В 1938 году японцы начали строить в Кагошиме большую морскую базу и стали вытеснять всех иностранцев из этого района. С большим разочарованием нам пришлось переезжать в Кобэ. С собой мы взяли нашу Чизуко, которая ни за что не хотела оставаться. Папе не хотелось оставлять свое успешное дело, но, с другой стороны, было радостно жить в Кобэ среди русских, которых там было около пятисот человек. Мама в особенности была довольна вновь увидеть старых друзей. Думаю, что все же ей было скучновато в Кагошиме, в особенности после того, как Слудковские, наши ближайшие друзья, уехали в Америку.

Фрагмент набора данных
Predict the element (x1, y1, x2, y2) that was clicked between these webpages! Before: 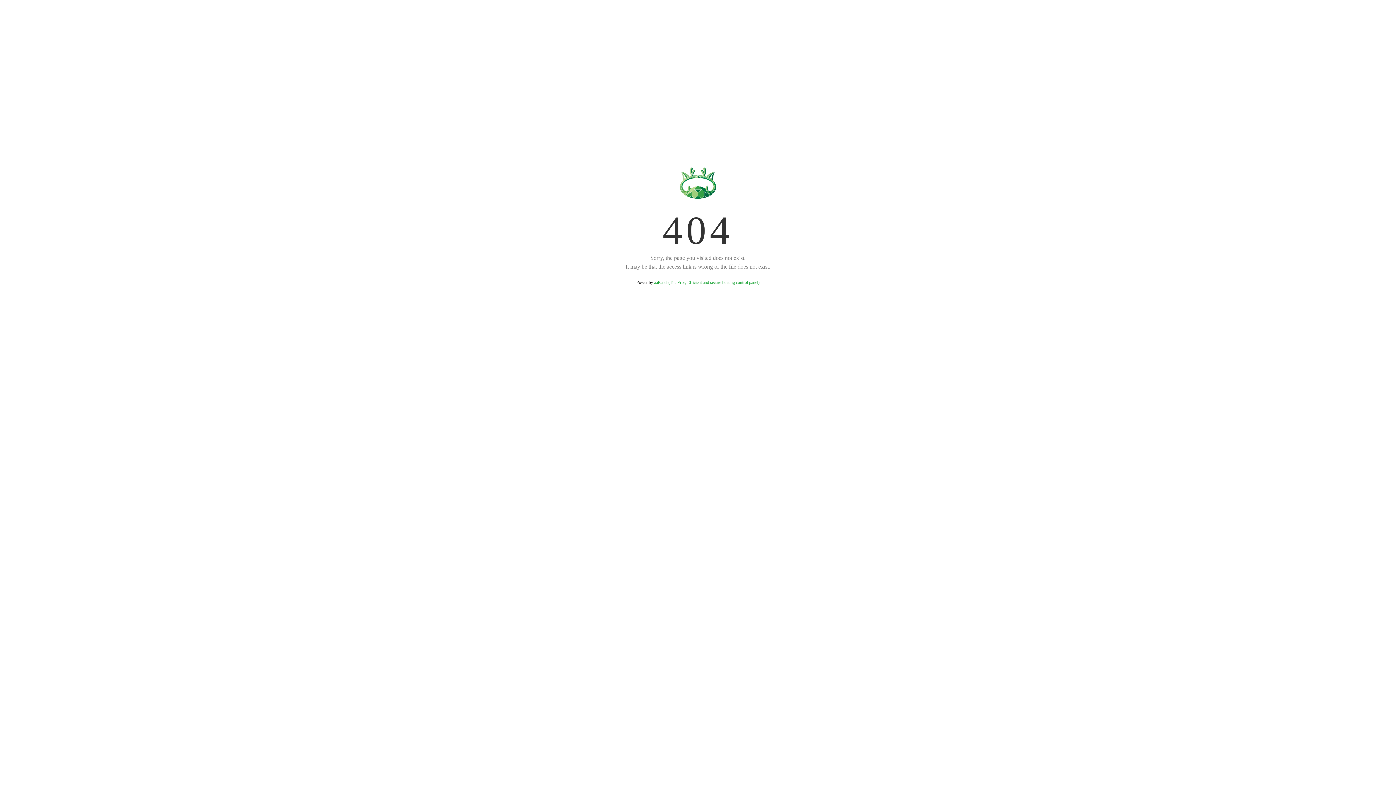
==
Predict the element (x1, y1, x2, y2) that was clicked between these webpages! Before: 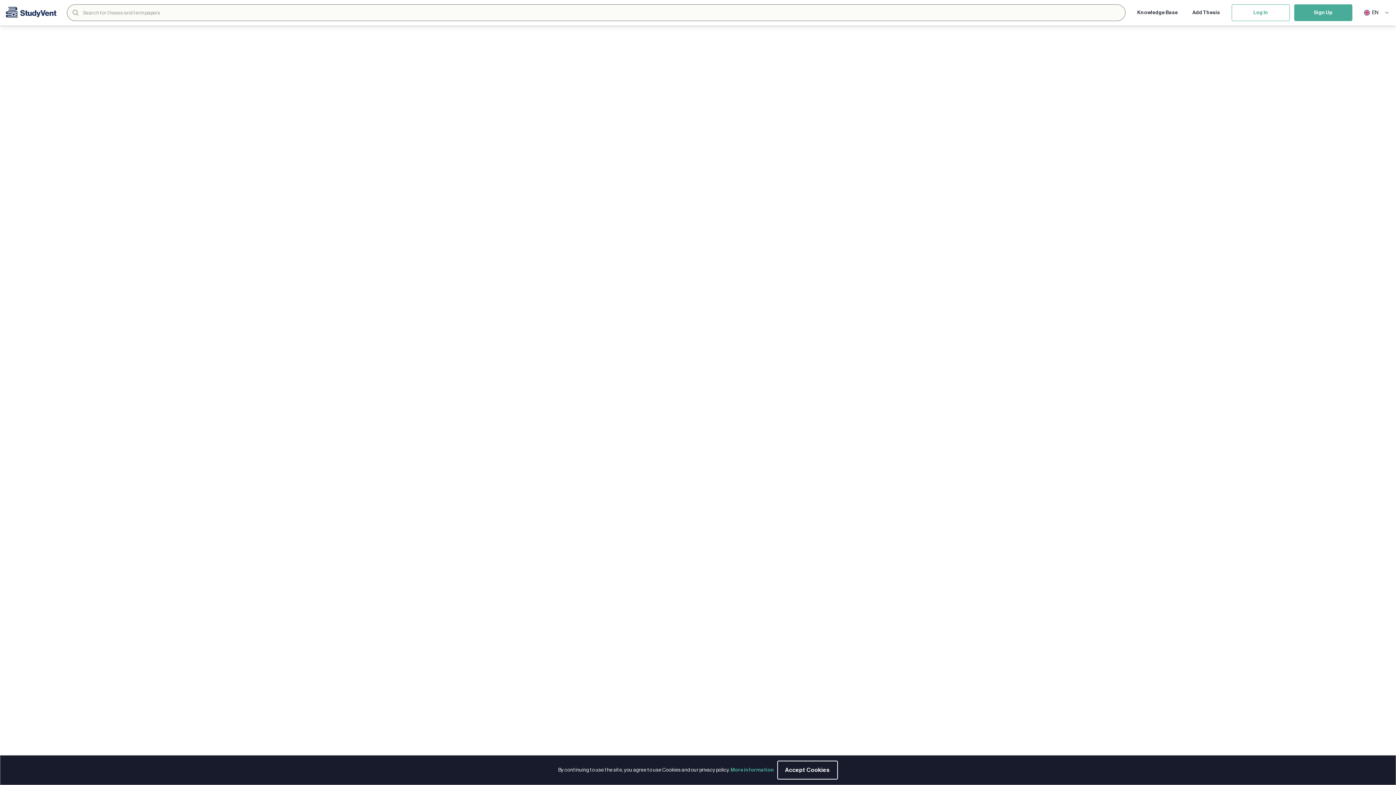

Условие задачи
Продублируйте целиком и без единого изменения текст о переезде семьи из Кагошимы в Кобэ. Работать нужно только с текстом, не обращаясь к данным.

Решение задачи
В 1938 году японцы начали строить в Кагошиме большую морскую базу и стали вытеснять всех иностранцев из этого района. С большим разочарованием нам пришлось переезжать в Кобэ. С собой мы взяли нашу Чизуко, которая ни за что не хотела оставаться. Папе не хотелось оставлять свое успешное дело, но, с другой стороны, было радостно жить в Кобэ среди русских, которых там было около пятисот человек. Мама в особенности была довольна вновь увидеть старых друзей. Думаю, что все же ей было скучновато в Кагошиме, в особенности после того, как Слудковские, наши ближайшие друзья, уехали в Америку.